▸ **Text excerpt**:

_____

A New Incremental Learning Algorithm with Probabilistic Weights Using Extended Data Expression
 Author: Yang Kwangmo, Anastasiya Kolesnikova, Lee Won Don
 Organization: Yang Kwangmo; Anastasiya Kolesnikova; Lee Won Don
 Publish: Journal of information and communication convergence engineering Volume 11, Issue4, p258~267, 31 Dec 2013

ABSTRACT
New incremental learning algorithm using extended data expression, based on probabilistic compounding, is presented in this paper. Incremental learning algorithm generates an ensemble of weak classifiers and compounds these classifiers to a strong classifier, using a weighted majority voting, to improve classification performance. We introduce new probabilistic weighted majority voting founded on extended data expression. In this case class distribution of the output is used to compound classifiers. UChoo, a decision tree classifier for extended data expression, is used as a base classifier, as it allows obtaining extended output expression that defines class distribution of the output. Extended data expression and UChoo classifier are powerful techniques in classification and rule refinement problem. In this paper extended data expression is applied to obtain probabilistic results with probabilistic majority voting. To show performance advantages, new algorithm is compared with Learn++, an incremental ensemblebased algorithm.

_____

▸ **Supplied material**:
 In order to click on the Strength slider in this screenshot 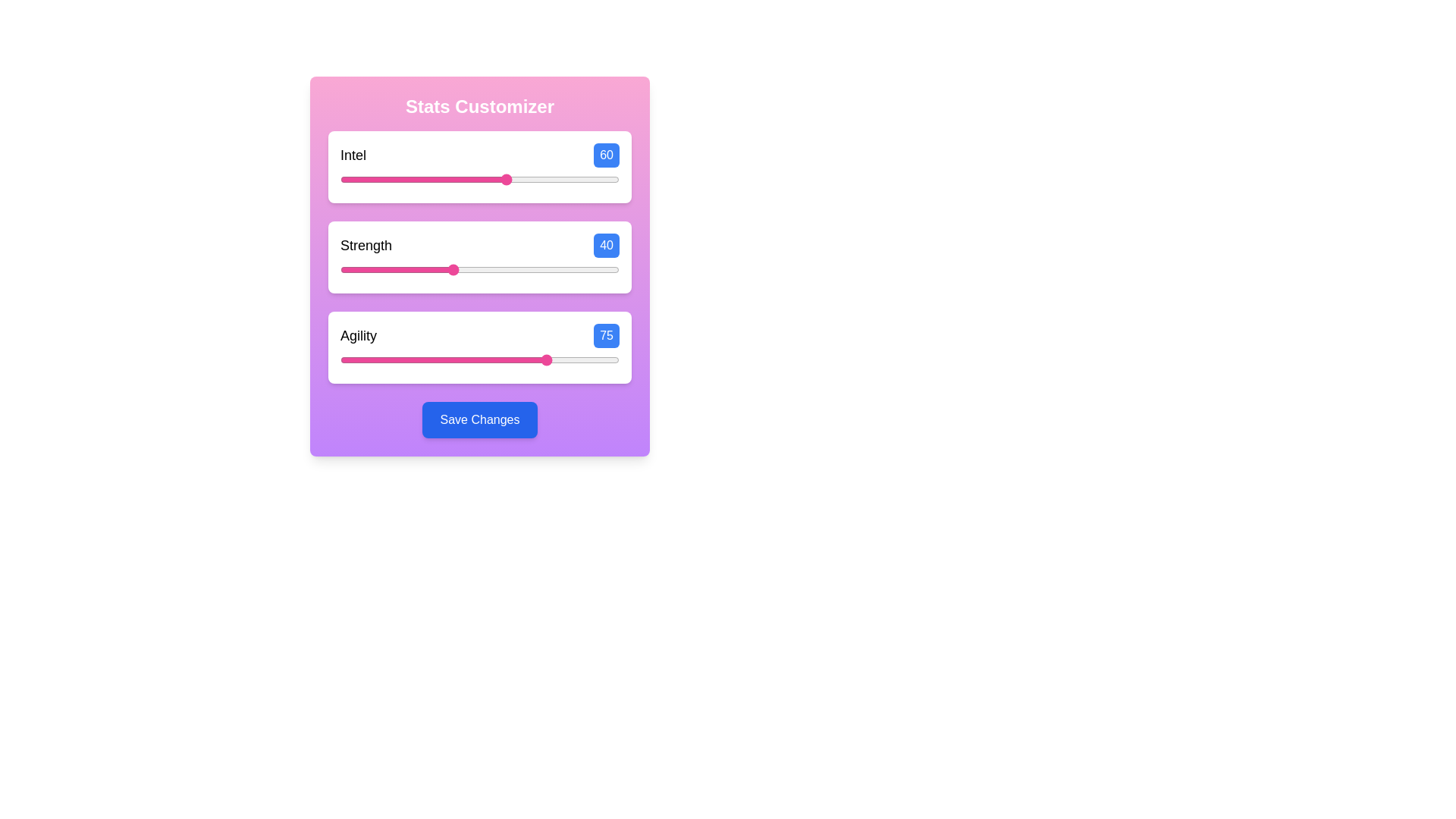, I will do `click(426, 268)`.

_____

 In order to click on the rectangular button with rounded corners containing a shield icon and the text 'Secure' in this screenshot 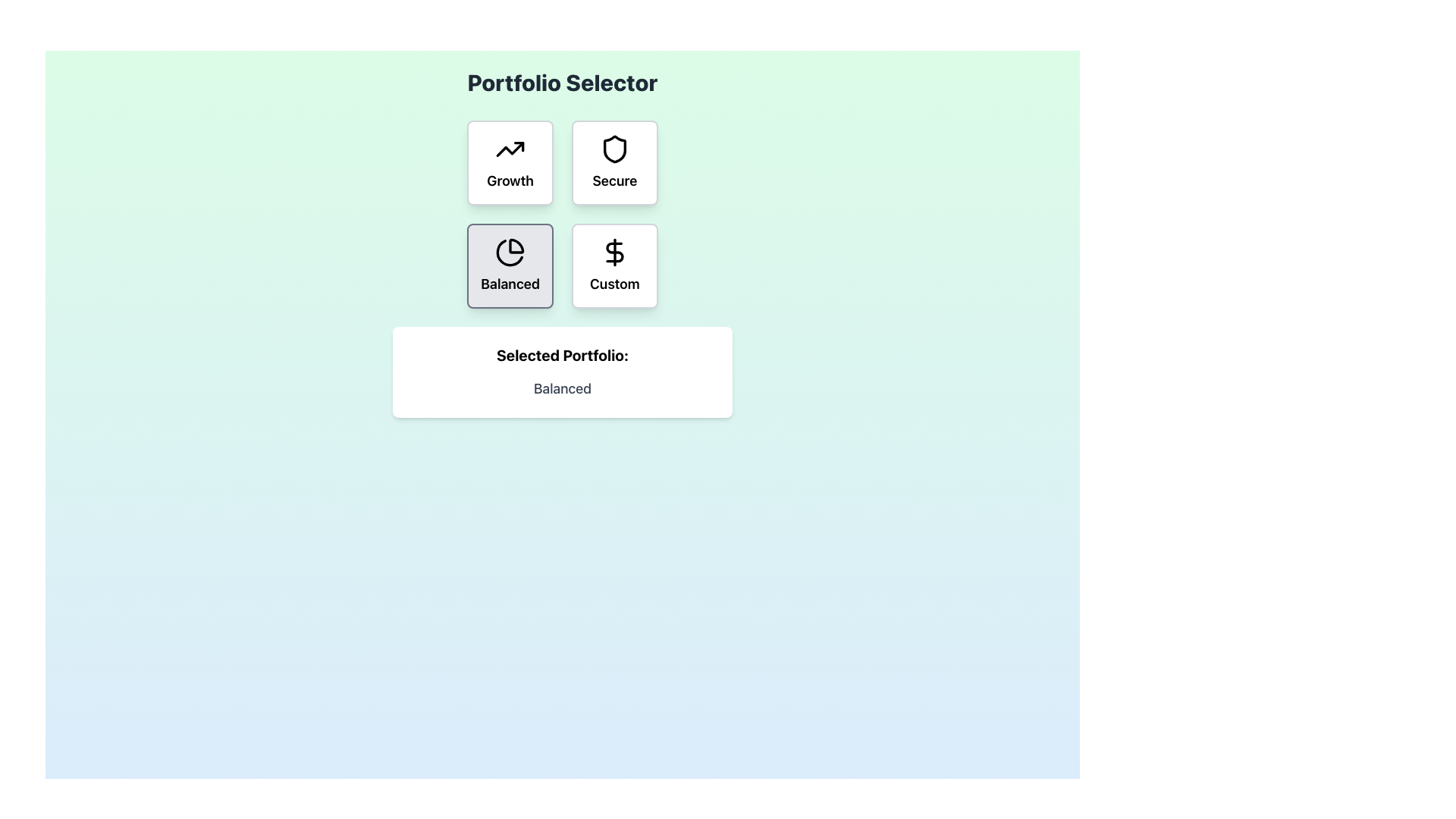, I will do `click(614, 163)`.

_____

▸ **Written instruction A**: Using the incremental learning abstract, explain in one to three sentences why UChoo is chosen as the base classifier.
▸ **Written instruction B**: Please write the next part of the incremental learning abstract, picking up after its final sentence.
The rows have no connection to the incremental learning abstract.

▸ **Task response A**: UChoo, a decision tree classifier for extended data expression, serves as the base classifier because it yields an extended output expression that defines the class distribution of the output. That class distribution is what the new probabilistic weighted majority voting uses to compound the classifiers.

▸ **Task response B**:
KEYWORD
C4.5 , Ensemblebased algorithm , Incremental learning , Learn++

I. INTRODUCTION
In many practical applications, where data become available in small series from time to time, the problem, known as “catastrophic forgetting”, requires data to be learned incrementally without losing classification performance on old data. Traditional classification algorithms do not allow incremental learning. When new data become available, these algorithms are reinitialized and retrained using a combination of old and new data. The problem becomes unsolvable, if old data are not available any more. Under such condition, it is necessary to update an existing classifier in an incremental way to accommodate new data without forgetting previously acquired knowledge.
There are several approaches for incremental learning. One of them is using recently developed ensemblebased algorithms that make creative use of bootstrap based ideas. First, this approach involves generating an ensemble of classifiers for each dataset that becomes available. The result is an ensemble of ensembles of classifiers. And then classifiers are compounded to a final classifier.
One of the main characteristics of ensemble is diversity among classifiers. It is obvious because combining same classifiers doesn’t lead performance improvement. Diversity among classifiers can be achieved by adapting the classifiers to the training data distribution to create different training data subsets. This procedure guarantees that classifiers focus on more informative instances.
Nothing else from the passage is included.